Romain travaille sur un rapport à transmettre à son manager avant la fin de la journée, sans quoi son entreprise subira une lourde perte. Malheureusement, une urgence l’oblige à rester chez lui aujourd’hui. Il a deux options : demander à son manager de convertir sa journée de travail en télétravail afin de terminer le rapport chez lui, ou laisser quelqu’un d’autre rédiger le document pour le rendre à temps, quitte à ce qu’il commette des erreurs. Ayant opté pour le télétravail, Romain est inquiet : son manager acceptera-t-il de prendre le risque de le laisser travailler depuis chez lui, sans pouvoir s’assurer de ce qu’il fait ? Ou plutôt : son manager a-t-il confiance en lui ?

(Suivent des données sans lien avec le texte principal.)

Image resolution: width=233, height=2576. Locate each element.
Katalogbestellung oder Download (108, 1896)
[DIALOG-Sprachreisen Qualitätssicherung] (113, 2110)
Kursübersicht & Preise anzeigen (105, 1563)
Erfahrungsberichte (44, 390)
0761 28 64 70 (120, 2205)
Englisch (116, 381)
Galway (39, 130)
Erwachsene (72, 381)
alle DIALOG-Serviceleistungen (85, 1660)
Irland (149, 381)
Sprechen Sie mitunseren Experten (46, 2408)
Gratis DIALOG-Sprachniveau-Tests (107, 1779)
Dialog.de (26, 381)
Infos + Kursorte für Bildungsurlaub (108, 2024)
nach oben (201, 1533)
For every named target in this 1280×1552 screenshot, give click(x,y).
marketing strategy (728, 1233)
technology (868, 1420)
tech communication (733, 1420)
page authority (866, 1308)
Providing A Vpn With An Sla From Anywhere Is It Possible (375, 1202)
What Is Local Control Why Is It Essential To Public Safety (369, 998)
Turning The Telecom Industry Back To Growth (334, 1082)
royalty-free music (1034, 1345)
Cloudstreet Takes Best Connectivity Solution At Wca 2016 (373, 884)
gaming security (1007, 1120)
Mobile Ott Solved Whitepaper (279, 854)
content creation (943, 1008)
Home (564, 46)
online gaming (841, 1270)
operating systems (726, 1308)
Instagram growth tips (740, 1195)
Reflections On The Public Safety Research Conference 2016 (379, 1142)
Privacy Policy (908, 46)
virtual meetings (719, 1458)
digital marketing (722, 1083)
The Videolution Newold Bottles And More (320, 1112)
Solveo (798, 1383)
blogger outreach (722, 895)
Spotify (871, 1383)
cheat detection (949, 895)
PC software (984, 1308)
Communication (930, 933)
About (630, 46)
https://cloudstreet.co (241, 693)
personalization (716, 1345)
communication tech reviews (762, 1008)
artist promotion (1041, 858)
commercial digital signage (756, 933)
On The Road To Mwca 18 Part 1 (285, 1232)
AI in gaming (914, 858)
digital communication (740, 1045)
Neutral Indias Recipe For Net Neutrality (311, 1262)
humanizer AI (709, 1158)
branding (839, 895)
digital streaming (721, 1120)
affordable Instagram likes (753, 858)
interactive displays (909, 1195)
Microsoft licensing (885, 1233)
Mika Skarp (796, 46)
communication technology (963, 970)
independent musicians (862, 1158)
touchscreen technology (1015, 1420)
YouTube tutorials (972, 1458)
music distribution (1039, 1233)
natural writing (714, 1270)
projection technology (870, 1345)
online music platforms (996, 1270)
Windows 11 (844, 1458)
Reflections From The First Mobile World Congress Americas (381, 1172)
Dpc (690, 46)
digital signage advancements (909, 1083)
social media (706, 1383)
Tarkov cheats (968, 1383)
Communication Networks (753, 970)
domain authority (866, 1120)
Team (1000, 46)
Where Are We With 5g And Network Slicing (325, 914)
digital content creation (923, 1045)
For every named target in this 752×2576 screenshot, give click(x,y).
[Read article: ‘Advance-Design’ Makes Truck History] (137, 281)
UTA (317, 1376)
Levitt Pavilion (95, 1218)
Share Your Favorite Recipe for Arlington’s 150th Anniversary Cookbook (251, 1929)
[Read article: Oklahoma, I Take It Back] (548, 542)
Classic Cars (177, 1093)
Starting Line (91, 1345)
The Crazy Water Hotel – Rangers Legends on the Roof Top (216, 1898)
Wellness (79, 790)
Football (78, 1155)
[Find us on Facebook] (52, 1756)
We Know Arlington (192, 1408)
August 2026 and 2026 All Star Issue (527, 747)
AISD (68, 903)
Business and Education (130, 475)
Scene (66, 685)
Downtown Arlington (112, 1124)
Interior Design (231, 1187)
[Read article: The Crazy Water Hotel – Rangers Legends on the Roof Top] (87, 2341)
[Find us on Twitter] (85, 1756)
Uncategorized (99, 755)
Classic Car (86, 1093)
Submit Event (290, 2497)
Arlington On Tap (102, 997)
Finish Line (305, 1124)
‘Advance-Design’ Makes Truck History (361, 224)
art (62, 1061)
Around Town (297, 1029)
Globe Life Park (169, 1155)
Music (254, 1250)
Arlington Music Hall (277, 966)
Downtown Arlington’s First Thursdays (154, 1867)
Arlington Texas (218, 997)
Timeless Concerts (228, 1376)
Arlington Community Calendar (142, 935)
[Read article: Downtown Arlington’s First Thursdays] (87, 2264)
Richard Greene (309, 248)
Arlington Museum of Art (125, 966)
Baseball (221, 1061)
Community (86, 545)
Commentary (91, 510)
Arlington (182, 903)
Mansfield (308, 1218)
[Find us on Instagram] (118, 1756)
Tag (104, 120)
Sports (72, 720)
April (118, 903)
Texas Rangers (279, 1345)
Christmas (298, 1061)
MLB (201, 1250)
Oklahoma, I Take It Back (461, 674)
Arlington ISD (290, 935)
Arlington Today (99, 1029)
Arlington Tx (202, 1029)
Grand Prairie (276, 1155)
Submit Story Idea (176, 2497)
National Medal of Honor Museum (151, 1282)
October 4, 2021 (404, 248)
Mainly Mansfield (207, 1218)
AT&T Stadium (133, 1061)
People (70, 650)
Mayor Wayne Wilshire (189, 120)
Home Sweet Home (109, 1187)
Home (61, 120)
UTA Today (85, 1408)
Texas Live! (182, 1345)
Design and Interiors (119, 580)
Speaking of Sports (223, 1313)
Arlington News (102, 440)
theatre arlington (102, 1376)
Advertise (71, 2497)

Bien qu’essentielle dans les relations humaines, la confiance interpersonnelle comporte son lot de divergences dans la littérature scientifique. La première d’entre elles concerne sa définition : doit-on considérer que l’on fait confiance à autrui dès que l’on perçoit certaines caractéristiques rassurantes ? Ou plutôt que cela implique de prendre un risque à son égard ? Selon Rousseau et collaborateurs (1998), la confiance interpersonnelle se situe entre ces deux étapes. Faire confiance, c’est décider de se rendre vulnérable à autrui en se basant sur des attentes positives[i]. Sur quels éléments cette intention de se rendre vulnérable se construit-elle ?
Un processus qui s’élabore sur la durée
Selon le modèle de Mayer et collaborateurs (1995, voir Figure 1), qui est l’un des modèles de la confiance les plus reconnus, deux facteurs sont à l’origine de la confiance : la disposition à faire confiance, propre à la personne faisant confiance, et les caractéristiques de la cible de la confiance, regroupées sous le terme anglo-saxon trustworthiness (la « dignité de confiance »).
La disposition à faire confiance est la première à intervenir dans l’élaboration de la confiance envers autrui, puisqu’elle guide la décision avant même qu’on connaisse en détail l’autre. Elle renvoie à la faculté des individus à faire naturellement confiance à autrui, qui - à l’instar des traits de personnalité - s’est développée au fil des expériences et varie très peu dans le temps. Ainsi, certaines personnes refuseront par nature de faire confiance tandis que d’autres développeront instinctivement une confiance aveugle. En plus de peu évoluer dans le temps, la disposition à faire confiance est relativement stable à travers toutes les situations. Elle s’oppose ainsi à la perception des caractéristiques de la cible de la confiance qui, elle, varie au fil du temps et des contextes.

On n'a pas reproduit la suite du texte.